OOP: Object-Oriented Programming Evaluation Benchmark for Large Language Models (2401.06628v2)

Published 12 Jan 2024 in cs.CL

Abstract: Advancing automated programming necessitates robust and comprehensive code generation benchmarks, yet current evaluation frameworks largely neglect object-oriented programming (OOP) in favor of functional programming (FP), e.g., HumanEval and MBPP. To address this, our study introduces a pioneering OOP-focused benchmark, featuring 431 Python programs that encompass essential OOP concepts and features like classes and encapsulation methods. We propose a novel evaluation metric, pass@o, tailored for OOP, enhancing traditional pass@k measures. Our evaluation of 23 leading LLMs, including both general and code-specialized models, reveals three key insights: 1) pass@o offers a more relevant and comprehensive assessment for OOP code generation; 2) Despite excelling in FP, code-specialized LLMs like WizardCoder lag in OOP compared to models like ChatGPT; 3) The poor performance of all advanced LLMs on our OOP benchmark highlights a critical need for improvements in this field. Our benchmark and scripts are publicly released at: https://github.com/alphadl/OOP-eval.

PDF HTML Abstract

Overview of the Object-Oriented Programming Benchmark

LLMs have demonstrated prolific success in various fields, notably in automated code generation tasks. However, the evaluation of these models has predominantly centered around functional programming tasks. A significant gap exists in the assessment of LLMs' capabilities in Object-Oriented Programming (OOP). Recognizing this, a new paper has introduced an OOP benchmark tailored for Python, aiming to gauge LLM performance in areas of class-based design, encapsulation, and other key components of OOP.

Evolving Assessment Metrics

Traditional metrics like pass@k have limitations when it comes to OOP evaluation since they may overlook whether LLMs are correctly implementing OOP concepts. To address this, the paper proposes a new metric, pass@o, which compares key concepts expressed in the model's output to those in the benchmark, ensuring a more rigorous and targeted assessment.

Insights from LLM Evaluations

An extensive evaluation of leading LLMs using the newly introduced OOP benchmark and pass@o metric displayed three primary findings. Firstly, it was apparent that while some LLMs excelled at functional programming, their performance lagged in complex OOP tasks. Secondly, models that were specifically geared toward code generation, such as WizardCoder, did not outperform more general models like ChatGPT in terms of OOP capabilities. Lastly, the overall lackluster performance across all models signaled a clear pathway for further improvements in LLMs' understanding and execution of OOP principles.

Characteristics of the OOP Benchmark

The pioneering benchmark is comprehensive, containing 431 Python programs that exercise a host of OOP principles. The team involved meticulously selected and adapted these programs to ensure a challenging yet fair evaluation context for LLMs. Catering to varied difficulty levels, it comprises simple tasks that test knowledge of classes and public methods, while progressively including advanced concepts such as inheritance and polymorphism at higher difficulty tiers.
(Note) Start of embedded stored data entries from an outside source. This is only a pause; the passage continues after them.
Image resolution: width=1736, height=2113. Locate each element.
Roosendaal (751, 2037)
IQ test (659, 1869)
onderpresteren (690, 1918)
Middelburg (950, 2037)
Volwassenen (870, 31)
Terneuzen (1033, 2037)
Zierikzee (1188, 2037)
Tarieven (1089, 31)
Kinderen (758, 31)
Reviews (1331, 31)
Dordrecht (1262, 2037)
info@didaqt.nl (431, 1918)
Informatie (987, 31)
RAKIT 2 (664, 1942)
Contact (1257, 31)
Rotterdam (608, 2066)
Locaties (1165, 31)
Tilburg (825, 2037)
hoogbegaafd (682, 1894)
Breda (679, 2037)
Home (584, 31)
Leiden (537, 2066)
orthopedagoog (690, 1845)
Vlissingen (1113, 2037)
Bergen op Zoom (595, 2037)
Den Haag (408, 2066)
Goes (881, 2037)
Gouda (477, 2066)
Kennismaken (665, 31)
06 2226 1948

Implications and Future Directions

The research exposes a dichotomy in the capabilities of current LLMs, highlighting their relative mastery of functional programming but underdevelopment in object-oriented constructs. This realization provides a clarion call for refining these models. In looking ahead, there's an emphasis on enhancing the OOP features within LLM training. Additionally, the paper opens up the opportunity for further exploration into the design of assessment benchmarks not just for other programming paradigms but for multiple programming languages.